Against that, my usual, rather timid response that people who have been here 60,000 years longer than we have might indeed deserve special treatment simply falls on deaf ears.

Bill Gye writes: For the past several years I have been a member of the Close the Gap steering committee as a person with community mental health expertise. If the Voice referendum fails, the details of why it failed will be lost to the public eye, both in Australia and worldwide. It will be the symbolism and shock headline messages from the global media coverage (mass and social media) that will burn bright for a long time.

Whether we think it fair or not, we will be seen as the nation that refused to recognise its Indigenous peoples. Messages such as that the white Australia policy lives on or “terra nullius preserved” will be prolific and viral. It will be seen that in Australia the human rights of our most disadvantaged are trounced and we may well be typecast as one of the most racist countries on the planet.

So we need to face the fact that there will be at least three very negative consequences if the Voice referendum fails: 

  • The mental ill-health, suicide and crime rate of many Indigenous peoples across the country will increase significantly and extensively. I have no doubt the gap will widen; 
  • Australians and Australian politicians will not be able to criticise human rights abuses in other countries without being justly accused of hypocrisy;
  • Australians travelling overseas will be seen by many coming from one of the most racist countries on the planet. 

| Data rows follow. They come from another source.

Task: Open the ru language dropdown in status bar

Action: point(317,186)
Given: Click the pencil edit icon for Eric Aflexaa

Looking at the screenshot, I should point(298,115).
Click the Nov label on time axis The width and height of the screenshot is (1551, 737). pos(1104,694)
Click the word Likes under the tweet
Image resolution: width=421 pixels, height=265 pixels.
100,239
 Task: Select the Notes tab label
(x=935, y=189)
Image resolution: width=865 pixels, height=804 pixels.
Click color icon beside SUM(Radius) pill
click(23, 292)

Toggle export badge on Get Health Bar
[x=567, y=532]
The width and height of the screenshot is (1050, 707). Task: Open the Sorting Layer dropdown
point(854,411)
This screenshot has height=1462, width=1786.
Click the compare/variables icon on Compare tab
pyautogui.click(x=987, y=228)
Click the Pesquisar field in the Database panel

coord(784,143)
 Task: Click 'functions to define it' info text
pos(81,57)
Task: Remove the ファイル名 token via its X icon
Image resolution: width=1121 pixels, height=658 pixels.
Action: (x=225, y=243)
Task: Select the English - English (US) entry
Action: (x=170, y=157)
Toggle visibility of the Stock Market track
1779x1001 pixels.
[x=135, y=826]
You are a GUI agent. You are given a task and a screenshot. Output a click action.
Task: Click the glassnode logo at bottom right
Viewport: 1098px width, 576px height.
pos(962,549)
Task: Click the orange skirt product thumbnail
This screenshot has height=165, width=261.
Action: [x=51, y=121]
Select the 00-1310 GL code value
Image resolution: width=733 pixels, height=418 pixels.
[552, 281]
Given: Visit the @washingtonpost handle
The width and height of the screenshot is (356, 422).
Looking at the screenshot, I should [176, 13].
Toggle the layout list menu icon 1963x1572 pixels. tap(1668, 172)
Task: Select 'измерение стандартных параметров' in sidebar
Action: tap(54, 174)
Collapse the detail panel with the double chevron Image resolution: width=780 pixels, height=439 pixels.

People may think this unfair, but these will be the consequences of the attention-grabbing global headlines (“Australia rejects reconciliation”) and the permanent reputation damage following the referendum’s failure — which I dread.

Grant Wood writes: So to vote No means you are a right-wing racist? As McGregor writes, Labor is maintaining a narrow path between the Voice having no effect yet being meaningful. The question asks for three things: recognition in the constitution; a Voice to federal Parliament; a voice to the federal executive.

Why not ask the three questions and give us the opportunity to vote on each? Not doing so makes it so easy for the No vote to attack on two fronts. Throw in that it seems the Yes case is largely being pushed by eastern state academics and NT Indigenous Elders to date, you can bet your bottom dollar the No campaign will start banging the Western Australia versus the east drum.